If you perceive no difference between doing an OK job and putting in the extra effort to do a good one, you'll slip unconsciously into doing 'just enough', or worse.
Given (genuine) acknowledgement for a job well done elicits extra effort next time. Most people have an innate preference for the carrot than the stick. (When their on the receiving end anyway:)
- Having ones opinion considered, and at least be given an explanation -- even if it's only "I short-listed A and B, little to choose between them, but a decision had to be made, so I decided upon B" -- for why one's professional opinion is overridden.
Management doesn't owe subordinates an explanation, especially to 'externals', but in my small bouts of "managerial responsibility" -- I resisted anything more. I like coding -- I found that 5 minutes spent explaining my decisions went an awful long way to keeping people on-side and interested.
- A broad scope of work with the ability to work in areas outside of my 'CV skill set'. I was very lucky, or perhaps chose wisely, in this regard. The one time I served minimum time was when I was recruited on the basis of my C-skills as one of a mass recruitment and when things shook out, found myself doing maintenance work on a COBOL code base!? It was an interesting diversion for a while, and I actually learned quite a lot, but minimum term was enough thank you:)
- A lack of Corporate bull***t. 90% of meetings, especially 'cascades', 'scheduled team meetings' and 'team building exercises' are (IMnsHO) a complete and utter waste of (my) time.
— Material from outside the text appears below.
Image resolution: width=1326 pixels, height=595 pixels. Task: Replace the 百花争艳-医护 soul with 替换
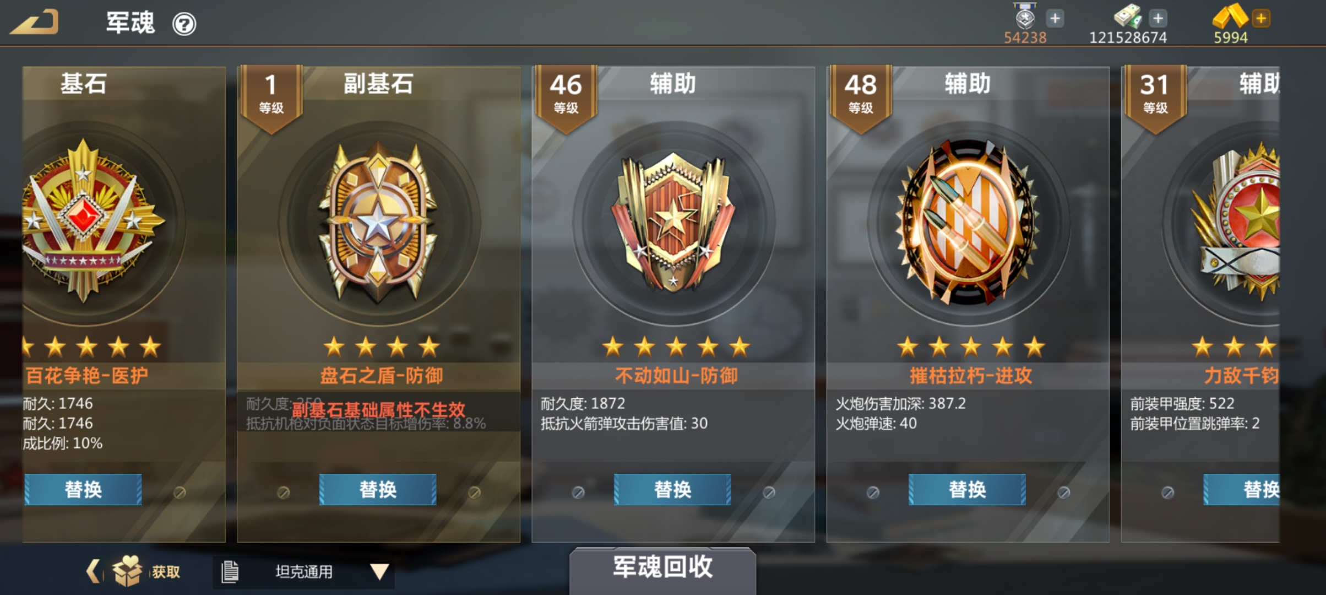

20+ people sitting around in a meeting room for an hour listening to stuff being read out that they could more easily comprehend in 10 minutes of reading an e-mail, memo or even something stuck on a notice board is pointless. Even when you move into the feedback phase, 19+ people listening to (the!) one person who feels the need to question at length is pointless.
Pre-existing material should be distributed and digested before meetings commence. Reading the minutes of the previous meeting (only really necessary where legal action could result!) can more effectively be done off-meeting time if at all. Meetings are for interaction and cross-fertilisation. The meeting ends when no new ideas are forthcoming. An uninvolved person (secretary, project controller) attends and takes notes. These are typed up and distributed for sign-off. Management make their decisions off-meeting. Meetings are held when interaction is necessary, not because the room is booked!
External status precluded or excused me from too much of the bad sort of meeting... thankfully.
In summary, I stayed because I was doing something I enjoy, that I felt was valuable, that I had some measure of influence over, and that didn't involve too much crap. Beyond the inescapable needs of keeping the bailiff from the door, food on the table etc, you spend about a quarter of your life on average working.
Making sure that you are interested in and get a sense of satisfaction from that time is far more important that financial reward -- once the basicas are taken care of.
I chose my jobs as, if nor more carefully, than they chose me.
Examine what is said, not who speaks.
"Efficiency is intelligent laziness." -David Dunham
"When I'm working on a problem, I never think about beauty. I think only how to solve the problem. But when I have finished, if the solution is not beautiful, I know it is wrong." -Richard Buckminster Fuller
If I understand your problem, I can solve it! Of course, the same can be said for you.